- _DIRECTIONS_: The result should be every line of the listing that holds the word "agent".

Top of MATERIAL TO PROCESS

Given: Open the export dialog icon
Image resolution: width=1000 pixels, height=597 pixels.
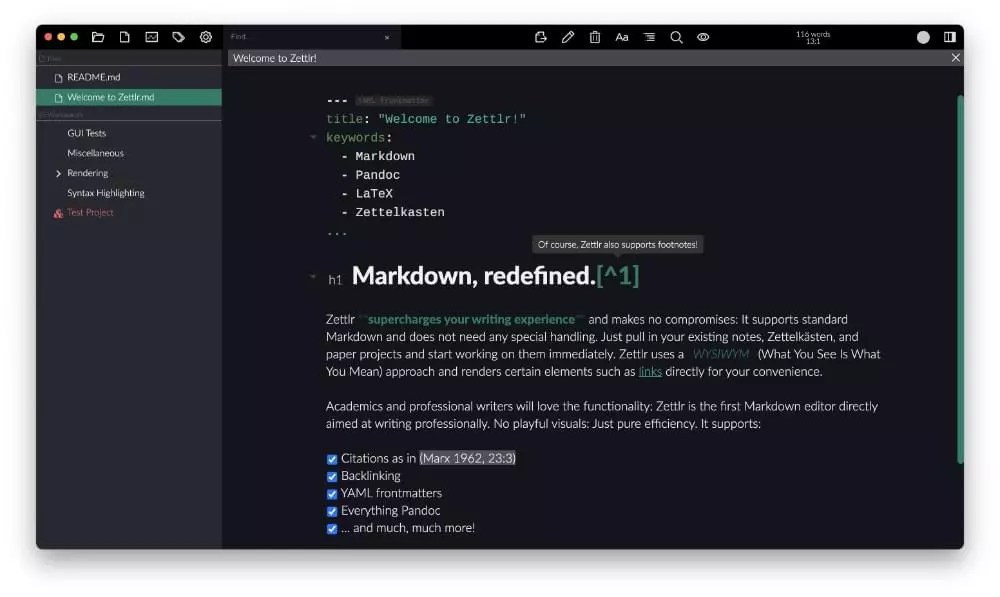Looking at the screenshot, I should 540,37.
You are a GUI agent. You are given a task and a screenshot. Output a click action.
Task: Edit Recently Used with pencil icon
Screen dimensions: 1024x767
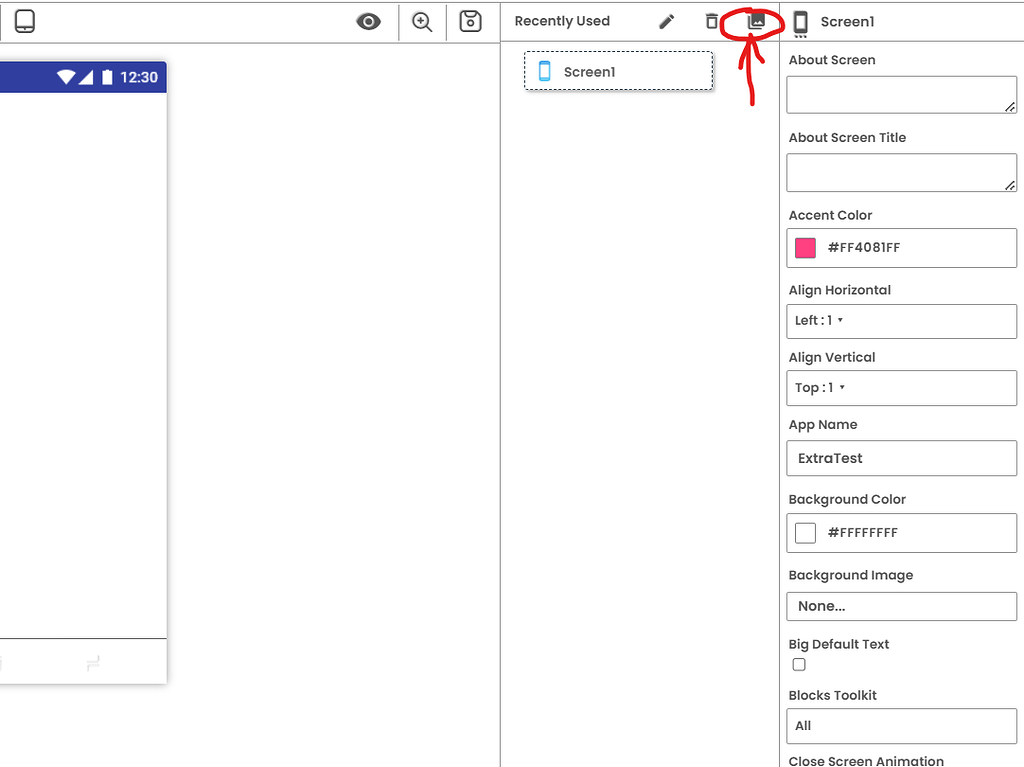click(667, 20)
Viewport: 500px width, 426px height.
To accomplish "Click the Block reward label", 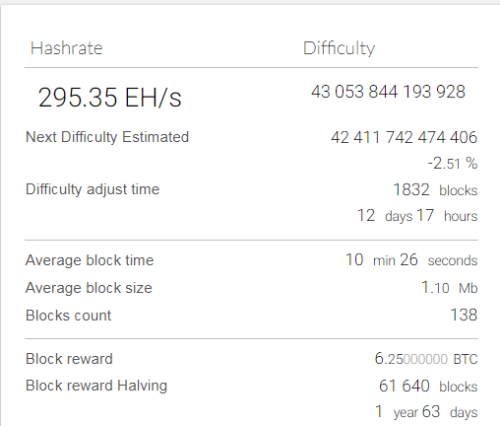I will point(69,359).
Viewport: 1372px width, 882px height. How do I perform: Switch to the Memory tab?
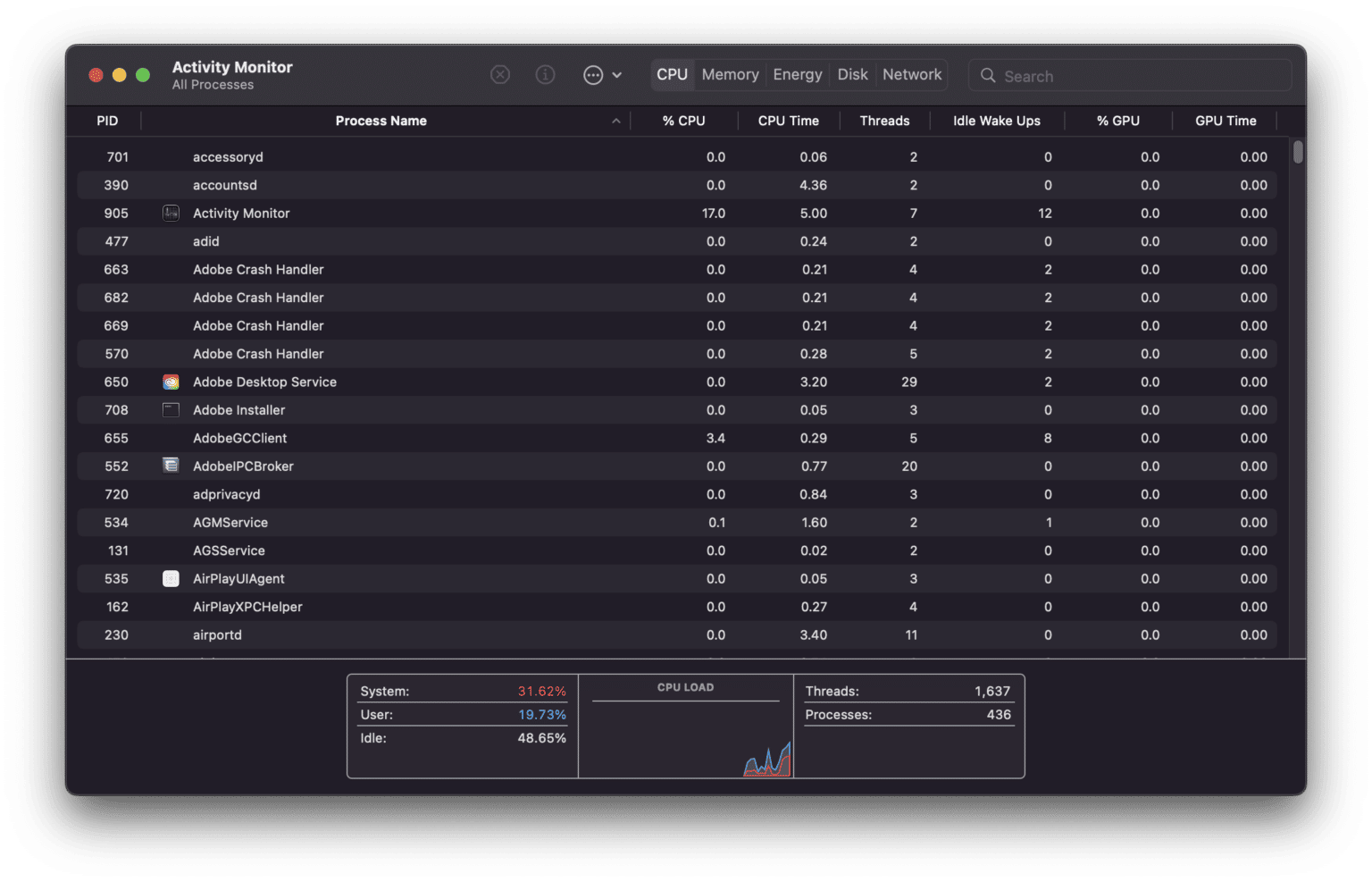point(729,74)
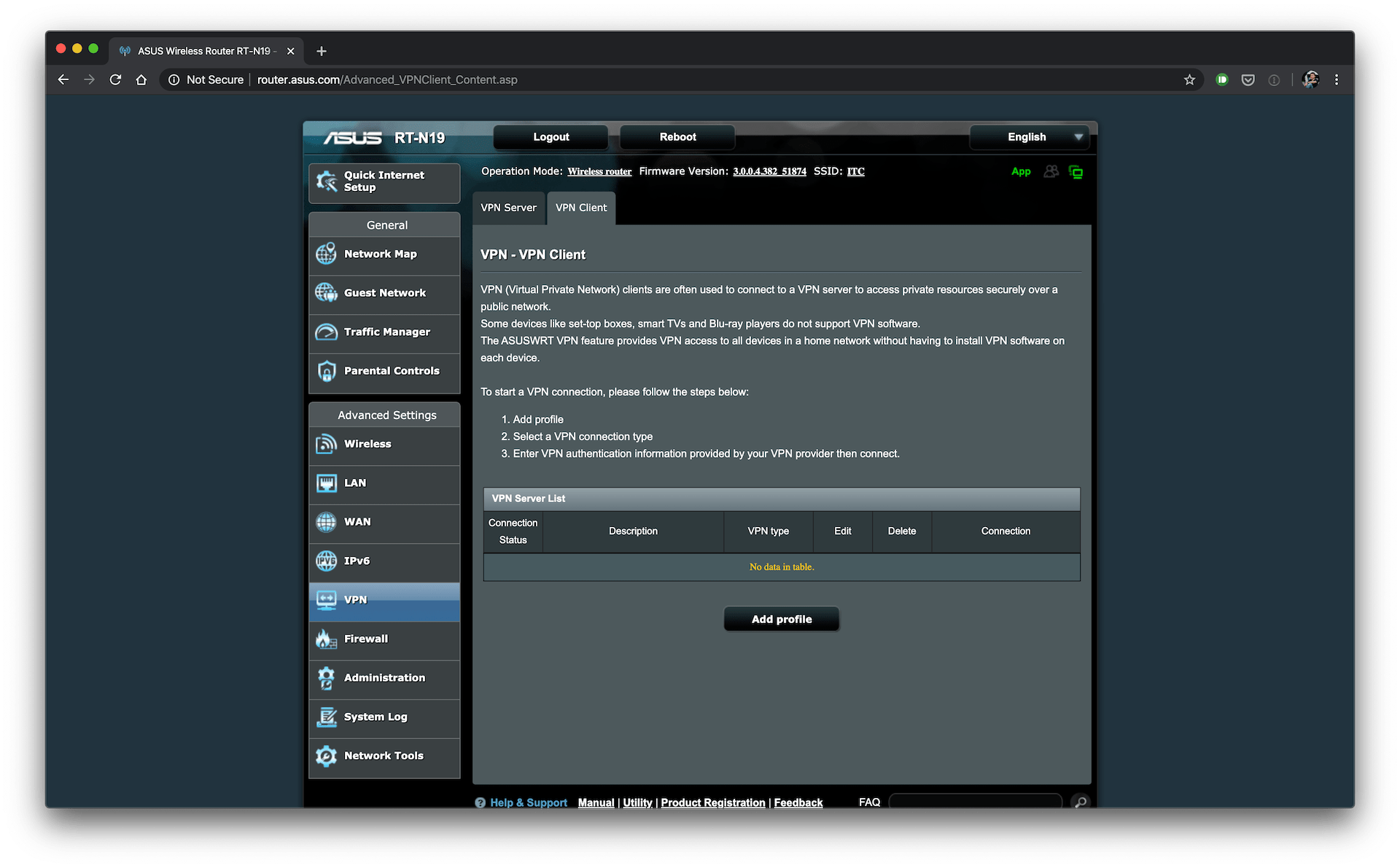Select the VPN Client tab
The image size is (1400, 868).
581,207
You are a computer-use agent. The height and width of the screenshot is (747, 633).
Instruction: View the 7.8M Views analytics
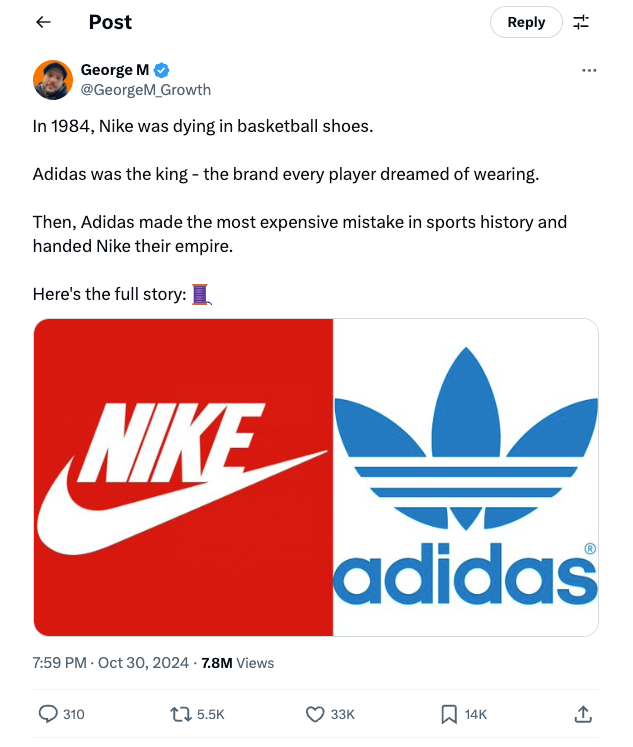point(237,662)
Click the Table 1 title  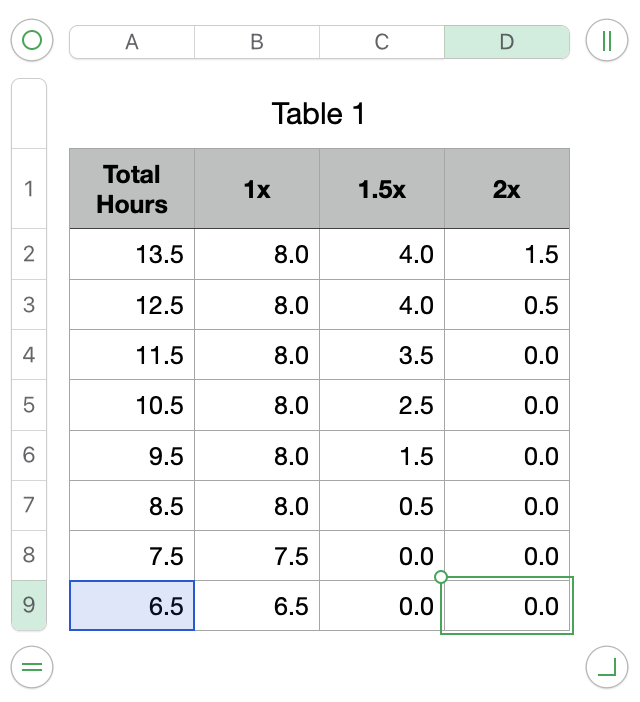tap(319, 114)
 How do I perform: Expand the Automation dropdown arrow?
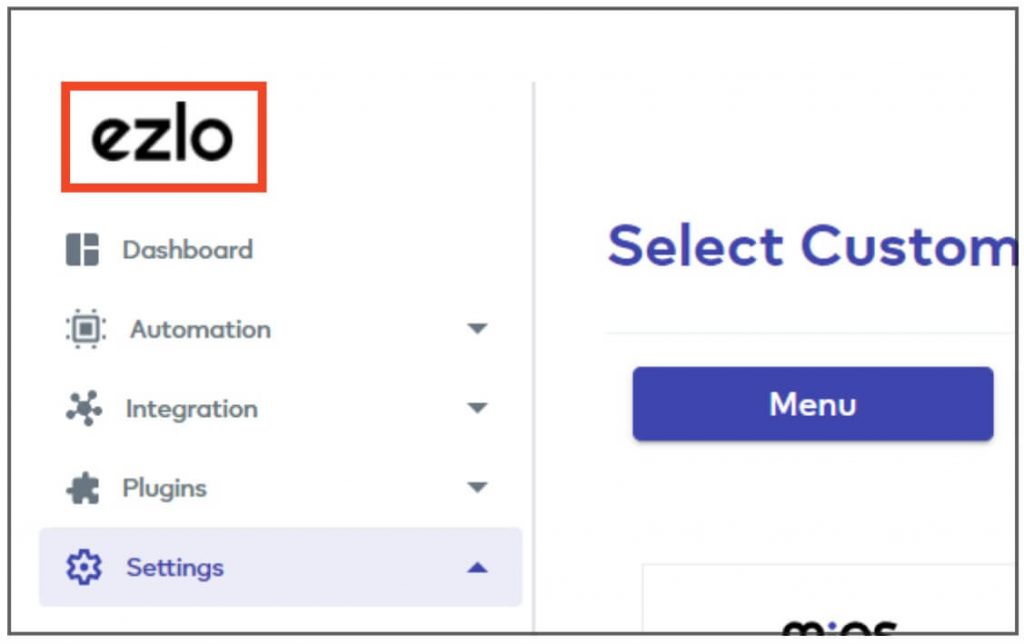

Bottom of MATERIAL TO PROCESS

- _EXERCISE RESPONSE_:
You are a GUI agent. You are given a task and a screenshot. Output a click action.
You are a computer-use agent. The height and width of the screenshot is (747, 633).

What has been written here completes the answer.